JG: They’re basically gigantic, long-lived dogs, when it comes right down to it.
MZ: I do think about maybe getting some goats… and then I think better of it.
JG: HA.
MZ: Yeah there was a horse in the field next door for awhile and it seemed to have the temperament of a curious Labrador …and I totally got it in trouble one day and I wasn’t thinking about it. See, I’d had all these apples I’d been storing in a tote on my porch, and they got a little old so I dumped them in my back pasture for the deer to eat.
JG: Ooops
MZ: And the next thing I knew my back fence had been mended and there were horse shoe prints all over my field.
JG: Hahaha
MZ: So, pretending that I WAS going to get a horse… what are things to look for in a giant goggie?
JG: Depends on what you’re using it for. If you just want a giant dog, there are TONS of rescues out there who have horses that’ve had a rough break in life and need a loving human and steady supply of feed. (Horses are more susceptible than any other creature to abuse, neglect, and economic woes, due to their size and expense.) If you want a riding animal, again, a lot of rescues have older horses who’re well-trained, but had a rough break. And yeah, they may be 20, but they often live to their early 30s, with good care and gentle use. At that point, you want a horse that moves freely, engages with a human well, and doesn’t have a bad back or knees. Kind of like humans. 😛
MZ: I would be a terrible horse.
JG: Awwwww, we’d put you down humanely though.
MZ: They kill writers don’t they? Wait, no… writers kill characters.
JG: Oh, is that the way it’s supposed to work? Oops, brb…ahem.
MZ: That’s not what I gave you a shovel for. Though, to be fair I did know it was a possibility.
speaking of horses and writing– Horses are something that writers get terribly and completely wrong a lot of the time.
JG: Oh god, yes. About the horses, not the shovel, er, never mind.
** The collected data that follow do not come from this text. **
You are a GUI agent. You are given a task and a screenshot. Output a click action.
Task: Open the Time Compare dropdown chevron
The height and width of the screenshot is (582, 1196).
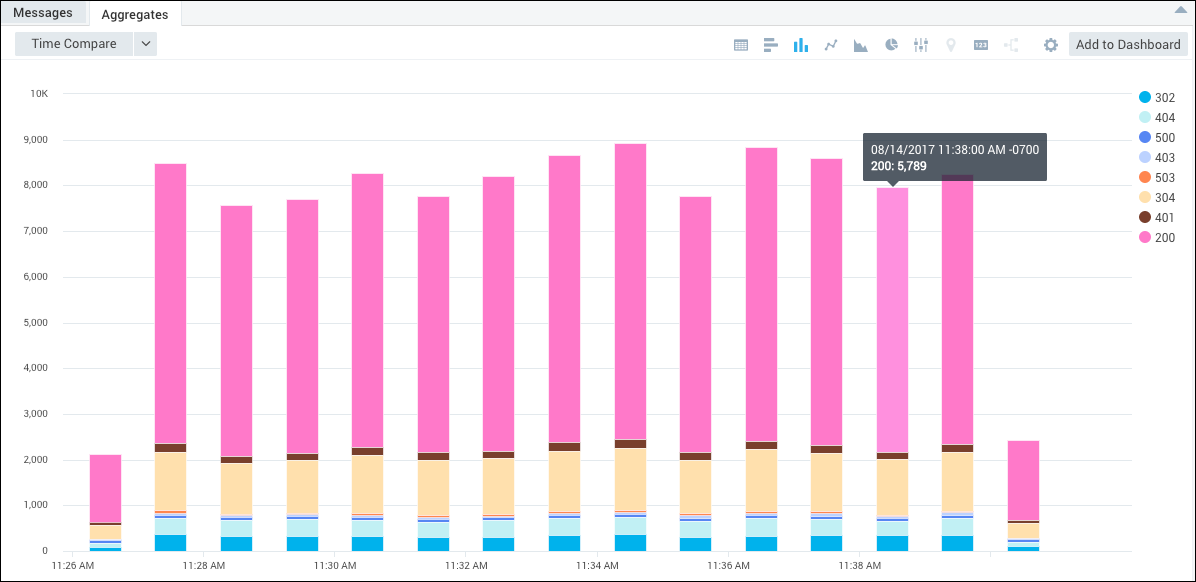[146, 44]
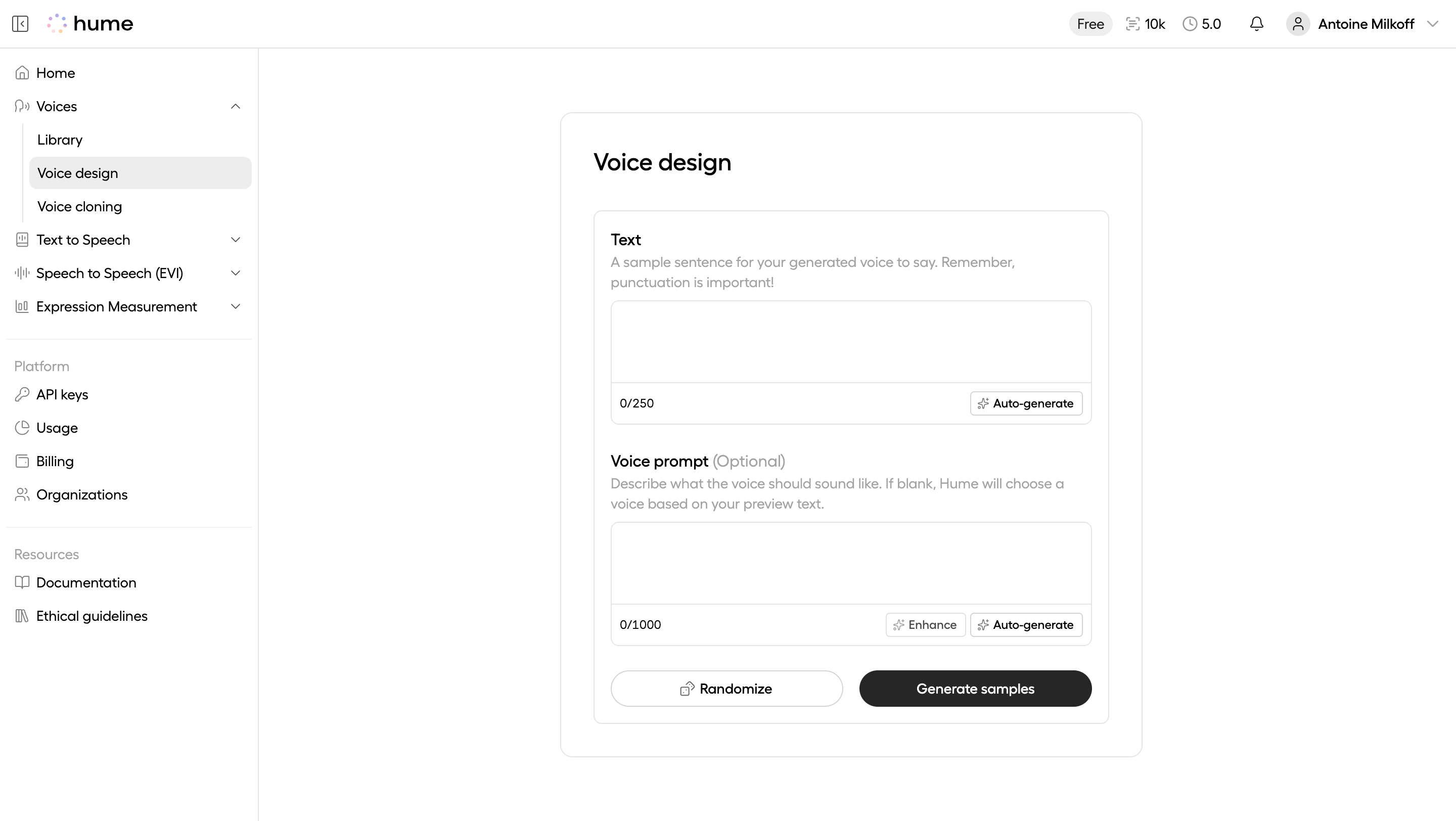
Task: Expand Expression Measurement options
Action: [235, 306]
MZ: 😛 What are some simple tips for writers to not do stupid horse things?
JG: Learn what a ‘hand’ is. One of my favorite authors has ‘gigantic draft horses’ that are 15 hands high, which is the average height for a horse. Like a guy being 5’10. At least LOOK at a diagram of equine anatomy so that you’re not having your character pet the fetlock on the nose of the poor pretzeled horse. And read up on some history, if you want to use horses. They’re *amazing* creatures, and honestly, a lot of writers underserve them. Screw Lassie, there are horses that have done amazing feats.
MZ: Ok, I actually know that a fetlock is a foot bit.
JG: *claps* Yay!
MZ: You’d think that US Cavalry movies with horses doing amazing things would have caught on during the Western years
JG: There were some, just nothing that really hit mainstream. I mean, Mr. Ed, Silver, Flash, there were a TON of celebrity horses, but that was a long time ago.
MZ: You know, they don’t taxidermy cowboys.
JG: Oddly…
MZ: A lot of celebrity horses got taxidermied. I find this unsettling and weird. Maybe because I work with a lot of taxidermy. I mean they plasticize some scientists if they ask for it… but that’s about it
JG: Ha, hmmm… I don’t like wax or taxidermied things, really.
MZ: I just don’t think you should uh… preserve beings with known personalities. Cause you can’t preserve the personality part and so it just becomes a weird creepy shell thing.
JG: Exactly!
MZ: Well, this conversation went weird at some point. It’s probably my fault. This is probably a good point to ask if there’s anything else you’d like to talk about that we haven’t covered?
JG: Between the two of us, it’s not ‘if’, it’s ‘when’.
The only thing I can think of is that people should keep their eyes open for some pretty cool SFWA projects, and that there’s a great company called Make Believe Games that I’m doing PR for, and we’ll have some fun multimedia stuff coming out soon there, too.